D'après le texte sur Don Bosco, à quelle condition Don Bosco s'engageait-il à donner une instruction complète aux jeunes gens les mieux doués ?

• TEXTE:
----
Tout cela rendu si attrayant que, le soir venu, les enfants ne se décidaient qu'à grand'peine à partir, et il fallait vraiment les pousser jusqu'à la porte : — Adieu, bon Père, au revoir, à dimanche !

Et le bon Père Don Bosco s'était tellement donné qu'il pouvait à peine se traîner jusque chez lui, exténué, exténué !...

Mais il se retrempait dans le travail ; ainsi il ne tarda pas à rendre définitive l'institution des écoles du soir, et elles furent ouvertes tous les jours de la semaine.

Les jeunes gens y vinrent en foule ; la grande difficulté était de trouver des aides qui leur fissent la classe.

La nécessité inspira à Don Bosco cette ingénieuse combinaison de créer des étudiants.

Il fit choix des jeunes gens les mieux doués, et s'engagea à leur donner une instruction complète, à la condition qu'ils deviendraient, à leur tour, les professeurs des autres.

Enseigner est un des meilleurs moyens d'apprendre soi-même, et cette institution des étudiants réussit au delà de toute croyance. Non seulement on eut ainsi d'excellents et zélés professeurs pour faire la classe, mais ils devinrent eux-mêmes une pépinière de jeunes prêtres, la vocation se développant chez eux, en même temps que l'instruction.

Cette institution des classes du soir n'aurait dû attirer à Don Bosco que des éloges ; car Turin et bien d'autres villes ne tardèrent pas à fonder des écoles de ce genre, dont on avait reconnu l'excellence.

Cependant, le Vicaire municipal de Turin, le marquis de Cavour, suscita de nouveau une opposition formidable, et, sans aucun doute, il aurait réussi, cette fois, à faire fermer l'Oratoire, si un protecteur inattendu n'avait surgi. Le comte de Collegno, ancien ministre d'État et conseiller de Charles-Albert, déclara que la volonté du Roi était que Don Bosco ne fût pas inquiété.
----
• DONNÉES:
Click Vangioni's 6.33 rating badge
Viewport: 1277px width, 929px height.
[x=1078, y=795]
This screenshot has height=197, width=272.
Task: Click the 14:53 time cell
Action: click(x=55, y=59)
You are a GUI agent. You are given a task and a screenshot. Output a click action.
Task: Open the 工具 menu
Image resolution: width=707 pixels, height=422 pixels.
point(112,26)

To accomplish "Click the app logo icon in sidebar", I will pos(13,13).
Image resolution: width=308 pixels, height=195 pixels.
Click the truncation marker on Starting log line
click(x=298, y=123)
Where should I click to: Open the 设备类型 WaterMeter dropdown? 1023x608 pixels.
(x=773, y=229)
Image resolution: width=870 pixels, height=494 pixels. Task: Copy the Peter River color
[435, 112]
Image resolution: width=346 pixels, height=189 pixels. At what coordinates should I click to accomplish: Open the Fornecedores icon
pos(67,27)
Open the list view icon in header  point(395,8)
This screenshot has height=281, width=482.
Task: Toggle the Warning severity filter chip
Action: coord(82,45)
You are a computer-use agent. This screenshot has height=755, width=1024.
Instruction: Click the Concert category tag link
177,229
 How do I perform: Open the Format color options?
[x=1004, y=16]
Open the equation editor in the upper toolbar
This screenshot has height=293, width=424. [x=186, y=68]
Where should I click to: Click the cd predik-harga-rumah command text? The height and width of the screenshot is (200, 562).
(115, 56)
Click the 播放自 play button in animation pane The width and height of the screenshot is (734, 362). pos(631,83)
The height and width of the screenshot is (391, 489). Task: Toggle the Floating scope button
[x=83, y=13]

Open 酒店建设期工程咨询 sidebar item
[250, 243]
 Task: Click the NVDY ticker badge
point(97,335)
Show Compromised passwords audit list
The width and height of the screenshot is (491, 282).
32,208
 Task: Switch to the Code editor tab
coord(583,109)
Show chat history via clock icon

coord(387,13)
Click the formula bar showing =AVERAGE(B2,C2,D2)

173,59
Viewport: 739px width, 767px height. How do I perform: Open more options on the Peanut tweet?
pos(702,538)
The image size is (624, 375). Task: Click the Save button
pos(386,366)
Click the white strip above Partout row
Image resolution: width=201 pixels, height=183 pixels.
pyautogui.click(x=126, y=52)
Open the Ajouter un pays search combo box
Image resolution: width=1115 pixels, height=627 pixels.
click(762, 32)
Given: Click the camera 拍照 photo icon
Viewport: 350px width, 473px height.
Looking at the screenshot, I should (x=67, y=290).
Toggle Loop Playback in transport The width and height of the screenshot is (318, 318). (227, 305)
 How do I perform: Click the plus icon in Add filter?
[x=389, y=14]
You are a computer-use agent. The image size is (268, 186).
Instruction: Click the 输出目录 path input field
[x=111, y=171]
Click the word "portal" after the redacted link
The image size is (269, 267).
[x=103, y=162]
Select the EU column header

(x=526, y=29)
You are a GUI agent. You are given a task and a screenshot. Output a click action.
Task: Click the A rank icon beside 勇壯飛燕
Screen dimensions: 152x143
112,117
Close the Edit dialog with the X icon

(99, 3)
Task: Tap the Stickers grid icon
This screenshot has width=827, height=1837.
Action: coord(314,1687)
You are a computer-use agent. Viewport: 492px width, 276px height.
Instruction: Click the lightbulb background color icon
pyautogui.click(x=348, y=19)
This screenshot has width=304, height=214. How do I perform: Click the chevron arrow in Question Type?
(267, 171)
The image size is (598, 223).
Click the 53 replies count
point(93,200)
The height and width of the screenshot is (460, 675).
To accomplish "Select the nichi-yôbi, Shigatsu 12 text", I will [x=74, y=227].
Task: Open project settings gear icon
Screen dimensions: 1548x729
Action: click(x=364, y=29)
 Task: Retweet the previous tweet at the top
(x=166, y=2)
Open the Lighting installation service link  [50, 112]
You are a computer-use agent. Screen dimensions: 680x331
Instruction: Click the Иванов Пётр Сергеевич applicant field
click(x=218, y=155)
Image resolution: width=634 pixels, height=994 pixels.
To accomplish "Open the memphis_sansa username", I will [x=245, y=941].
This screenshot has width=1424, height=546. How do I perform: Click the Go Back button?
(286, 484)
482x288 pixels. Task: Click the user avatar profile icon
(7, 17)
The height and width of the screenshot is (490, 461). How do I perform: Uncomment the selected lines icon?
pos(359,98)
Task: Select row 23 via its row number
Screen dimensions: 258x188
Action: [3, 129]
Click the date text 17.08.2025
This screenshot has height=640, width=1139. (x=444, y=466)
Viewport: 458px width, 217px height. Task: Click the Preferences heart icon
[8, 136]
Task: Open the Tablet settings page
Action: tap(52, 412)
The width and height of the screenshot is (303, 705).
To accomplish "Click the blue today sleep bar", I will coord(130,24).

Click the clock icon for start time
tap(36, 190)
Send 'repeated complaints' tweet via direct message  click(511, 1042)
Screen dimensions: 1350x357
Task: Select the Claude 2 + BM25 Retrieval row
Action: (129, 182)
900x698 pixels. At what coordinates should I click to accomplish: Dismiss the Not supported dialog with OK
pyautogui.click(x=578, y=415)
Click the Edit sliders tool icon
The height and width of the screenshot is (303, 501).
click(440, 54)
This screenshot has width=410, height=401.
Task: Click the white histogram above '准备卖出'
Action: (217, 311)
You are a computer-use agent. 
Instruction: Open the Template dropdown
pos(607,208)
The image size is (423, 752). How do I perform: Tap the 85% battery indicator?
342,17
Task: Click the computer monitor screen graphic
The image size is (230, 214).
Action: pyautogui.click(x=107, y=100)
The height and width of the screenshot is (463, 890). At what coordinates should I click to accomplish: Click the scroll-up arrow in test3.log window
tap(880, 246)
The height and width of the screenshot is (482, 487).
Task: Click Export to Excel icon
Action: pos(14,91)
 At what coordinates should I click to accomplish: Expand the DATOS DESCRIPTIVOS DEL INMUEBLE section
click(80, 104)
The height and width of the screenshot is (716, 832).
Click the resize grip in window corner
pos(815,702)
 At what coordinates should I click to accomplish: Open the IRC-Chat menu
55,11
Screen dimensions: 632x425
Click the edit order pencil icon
----
• RÉPONSE:
Ils devaient devenir, à leur tour, les professeurs des autres.